• Supplied text
****************************************
Argument Against the Resurrection of Jesus – Part 7

I think the best way to make a case for my skeptical view of the resurrection, is to develop a dilemma, following the lead of the great Enlightenment skeptic David Hume.

The main question at issue is: Did God raise Jesus from the dead? But at the crux of my skeptical argument will be the following claim:

(JAW) Jesus of Nazareth was alive and walking around unassisted on the first Easter Sunday.

By ‘the first Easter Sunday’ I mean the Sunday immediately following the Friday of the Passover week when Jesus was allegedly crucified (approximately 30 CE).

There are two possibilities that need to be considered:

1. (JAW) is true.

2. (JAW) is not true.


If we suppose (1) to be the case, then building an argument for skepticism about the resurrection will be tough, like pushing a boulder uphill. If we suppose (2) to be the case, then building an argument for skepticism will be easier, like rolling a boulder downhill. I believe a good argument for skepticism about the resurrection can be made on either supposition, and if so, then an overall case for skepticism can be based on the following either/or statement:

3. Either (JAW) is true or it is not true.

To get started, I will take on the apparently easier task of building an argument for skepticism about the resurrection based on the supposition that (JAW) is not true. If I am successful in rolling the big rock down the hill, then I will take on the more challenging task of making an argument for skepticism based on the supposition that (JAW) is true.

There is no immediately obvious problem with the meaningfulness or coherence of (JAW) or the negation of (JAW), so if we suppose (2), the claim that (JAW) is not true, it appears that we can infer that (JAW) is false:

4. (JAW) is false.

However, if there were no such person as Jesus of Nazareth, if Jesus was just a legend, then there would be a problem with (JAW) being a proposition. In that case we could say that (2) was correct, but that (4) would not be correct, since (JAW) would not make a statement that is either true or false. If Jesus was just a legend, then there would be no referent for the name ‘Jesus’ in (JAW).

So, one of the ways in which (2) might be true, is if there were no actual historical person who was Jesus of Nazareth. But if Jesus of Nazareth was an actual historical person, then the only way that (2) could be correct, would be for (4) to be correct, that is to say, (JAW) would have to be false.

I’m not a big supporter of the theory that Jesus is a legend. But given that our earliest writings about Jesus are by Paul, and given that Paul probably never set eyes on the historical Jesus, on Jesus prior to Easter Sunday, and given that the earliest of the four Gospels is Mark, composed about four decades after the alleged ministry and crucifixion of Jesus, and given that Mark was probably not an eyewitness of the ministry and crucifixion of Jesus, I don’t think one can rule out the theory that Jesus is just a legend.
****************************************
• Material provided

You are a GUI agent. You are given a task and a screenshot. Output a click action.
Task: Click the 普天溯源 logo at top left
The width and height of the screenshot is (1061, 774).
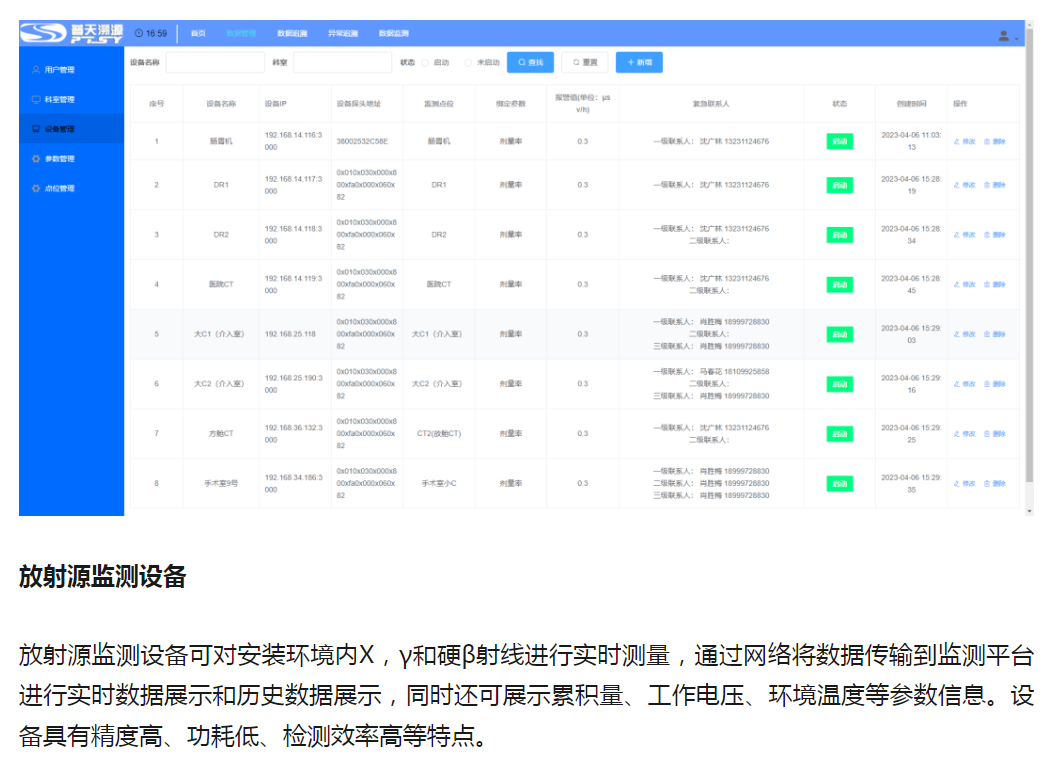(71, 33)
****************************************
• Tasks to perform
- A) Condense the paragraph of the resurrection essay above that begins "I'm not a big supporter" into a short bulleted list that keeps its main facts.
- B) According to the resurrection essay, what day is meant by "the first Easter Sunday"?

• In response
- A)
- The legend theory of Jesus is not one I strongly support, but I can't rule it out.
- Our earliest writings about Jesus are by Paul, who probably never saw the historical Jesus before Easter Sunday.
- Mark, the earliest Gospel, was written about four decades after Jesus's alleged ministry and crucifixion.
- Mark was probably not an eyewitness to that ministry and crucifixion.

- B) The Sunday right after the Friday of the Passover week when Jesus was allegedly crucified, around 30 CE.